In fractionation, crude oil is heated so its components can be separated. Heaters and steam heat the crude oil, which is distilled into components. Cool water removes the heat from the distillation process. Once distilled, the components need to be cooled so they can be stored for further processing or sent out as finished products. The refinery has three large cooling towers at the oil refinery and two smaller cooling towers at the sulfur plant. They include a crossflow induced draft cooling tower that cools 35,000 gallons per minute (gpm), an induced draft cooling tower that cools 10,000 gpm, and two factory assembled, induced draft counterflow cooling towers that cool 5,000 and 4,200 gpm. The oldest cooling tower was purchased in 1959 and cools 2,375 gpm. It’s been refurbished and upgraded a few times, but still works well. The fractionation cooling towers are connected to shell-and-tube heat exchangers, while the sulfur plant uses mostly plate-and-frame heat exchangers.
Refinery Needs 2.9 Million Gallons per Day in Makeup Water
While the refinery’s makeup water needs fluctuate by the season, it averages 2,000 gpm for its cooling towers and boilers 365 days per year. That’s 2.9 million gallons every day. Makeup water is water added to cooling towers to replace the water lost to evaporation and blowdown. Until recently, the refinery used a mix of city water and groundwater as makeup water for its evaporative cooling towers and boilers. Both water sources came from the same place, the Equus Beds Aquifer. At the time, the refinery’s cooling towers maintained six cycles of concentration, a measurement showing the degree that total dissolved solids are concentrated in an evaporative system’s recirculating water.
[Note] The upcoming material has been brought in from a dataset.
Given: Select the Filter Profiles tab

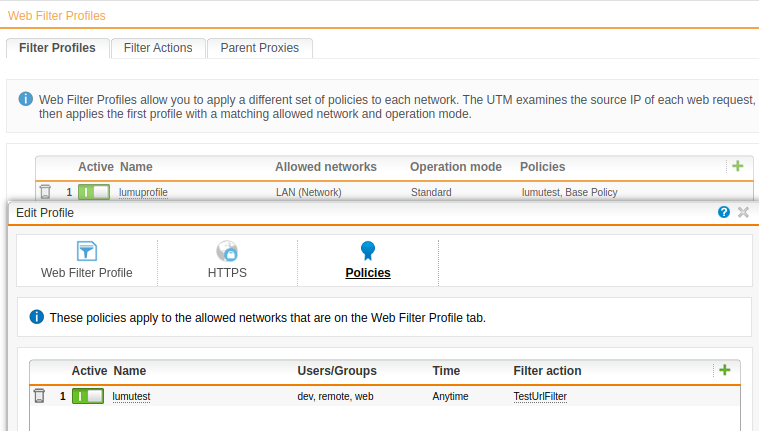Looking at the screenshot, I should point(57,48).
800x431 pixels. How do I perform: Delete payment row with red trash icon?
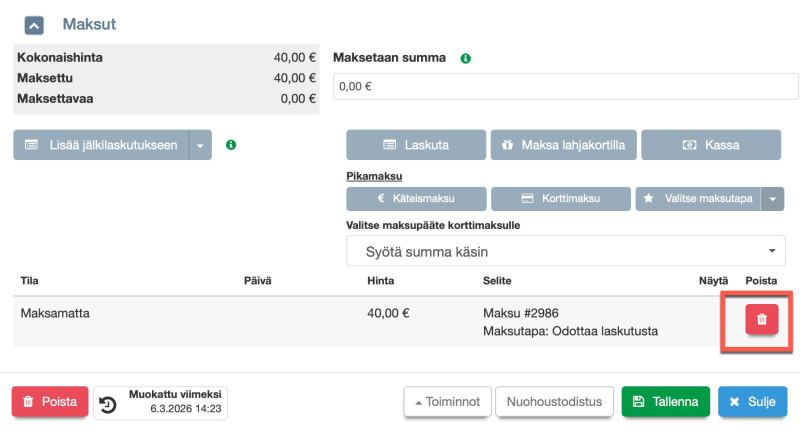tap(761, 319)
The cooling towers average a return temperature of 90°F (32°C) and a supply temperature of 70°F (21°C), with an average delta T of 20°F (11°C).
The region’s water demand was split evenly between agriculture, industry and the city. The long-term success of that model seemed to be in jeopardy, as micrographs showed the aquifer’s water level dropping around a foot-and-a-half per year. The refinery estimated that by 2042, it would have to make difficult decisions about sourcing water or reducing demand.
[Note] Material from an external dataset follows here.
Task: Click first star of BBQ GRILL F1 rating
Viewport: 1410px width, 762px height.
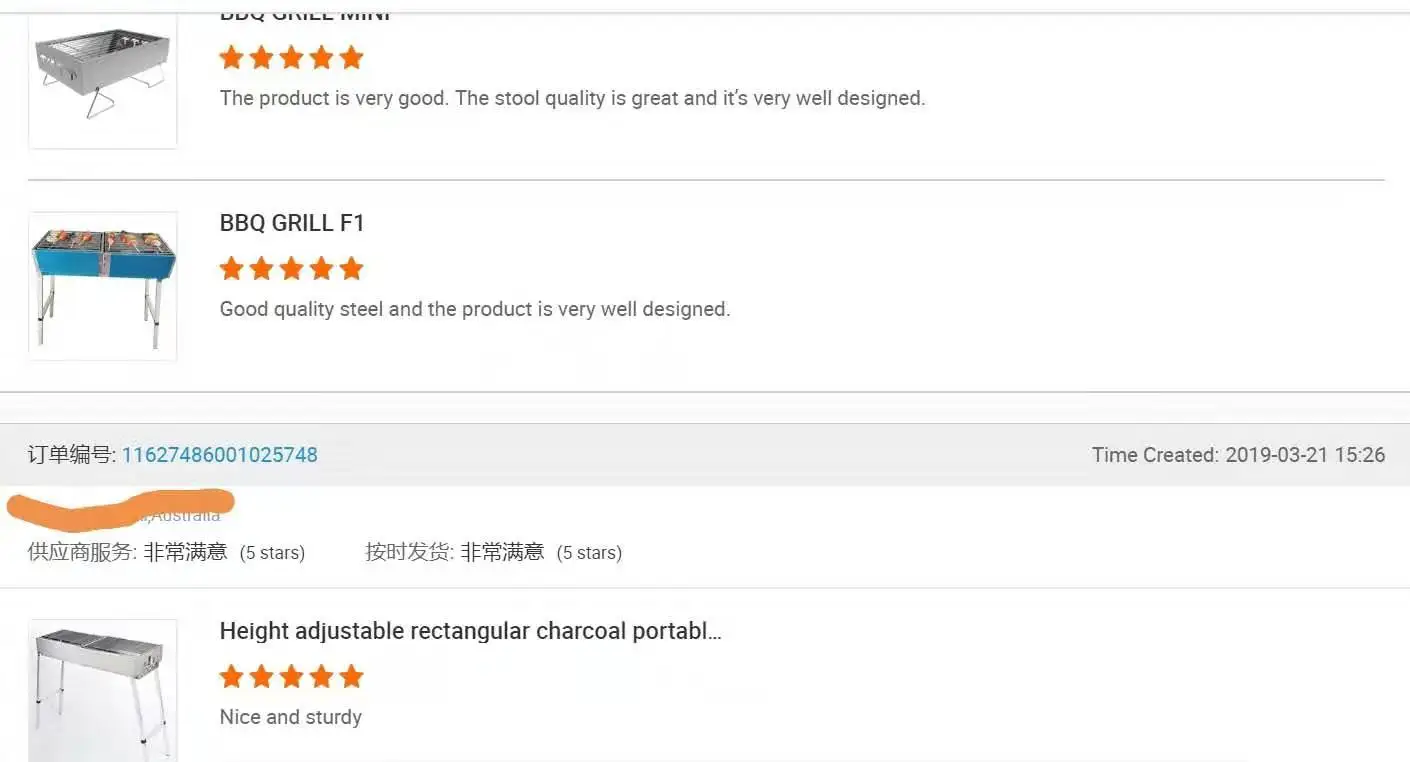Action: point(232,268)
The refinery’s largest cooling tower cools 35,000 gpm.
In 2009, Alan Burghart, Supervisor, Process Engineering, had an idea, one that would allow roughly a third of the refinery’s makeup water to come from the city’s wastewater treatment plant. He realized the refinery was roughly a half-mile from the water treatment plant and owned most of the land in between. If the refinery could create a pipeline between them, it could use some of the city’s treated wastewater for its cooling towers and boilers, and reduce demand on the aquifer. At the time, treated city wastewater was being discharged to a creek called Turkey Creek.
Alan Burghart, Supervisor, Process Engineering, CHS.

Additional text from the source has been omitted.